Let’s make one thing super duper absolutely crystal effing clear: There is no one best diet for everyone. All of the evidence we have on the different diet types (DASH, Mediterranean, High carb, Low Carb, High Fat, Low Fat, etc, etc, etc) points to the same conclusion- No single diet works better than any other in all people. We each have unique genetics, preferences, and lifestyles that make different diets better suited to different people. How to decide which one you should follow? Find a dietary pattern that you like, that makes you feel good, and that matches your values and lifestyle.
There is no one best diet for everyone. The best diet for you is the one that you like, will stick with, makes you feel good, and matches your personal values and lifestyle
But, do Dietitians promote high-carb, low-fat diets that make us sick?
The specific advice I give varies significantly based on the client sitting in front me and what their nutrition needs and goals are. The Acceptable Macronutrient Distribution Range (AMDR) for carbohydrates is 45-65% of our daily calories. For fat, that number is 20-35%. If your diet falls far outside of these guidelines, you can run the risk of not meeting vitamin and mineral needs, or having poor quality workouts due to lack of carbohydrates for energy. As for the above claims about carbohydrates causing disease? Not true, nor is disease prevention ever so simple and pin-pointed.
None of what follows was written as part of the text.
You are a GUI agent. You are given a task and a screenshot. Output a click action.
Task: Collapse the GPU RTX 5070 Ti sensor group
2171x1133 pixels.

Where exactly along the AMDR a client might fall depends on their personal food preferences, and most importantly, their activity level. The more exercise a client does, the more carbohydrate they need to fuel those workouts. A very sedentary client needing to improve blood sugar control will likely benefit from consuming less carbohydrate. Not none, just less.
This is the beauty of personalized nutrition and working with a dietitian. The advice doesn’t come from a diet book or website, it’s tailored to YOU!
Flexibility is key
It’s important to stay flexible. Nutrition recommendations can shift a bit over time, and for some consumers that can be very frustrating. But that’s just how science works! Nutrition in particular is a very new science, and we have much to learn about how the body responds and interacts with the nutrients we consume, and how they respond and interact with each other. As time goes on we have to change our guidelines to suit the newest evidence. But for the majority of people eating a diet as close to the farm as possible, limiting processed foods, and cooking more at home is the real key to good health. And regular exercise of course!
The Bottom Line
So, at the end of the day, Dietitians are still the best, most trusted source of legitimate, up to date nutrition information. We are able to personalize the advice we give to each unique, individual client, and have the critical thinking skills to sort through all of the nutrition BS out there. Have a nutrition question? Ask a Dietitian!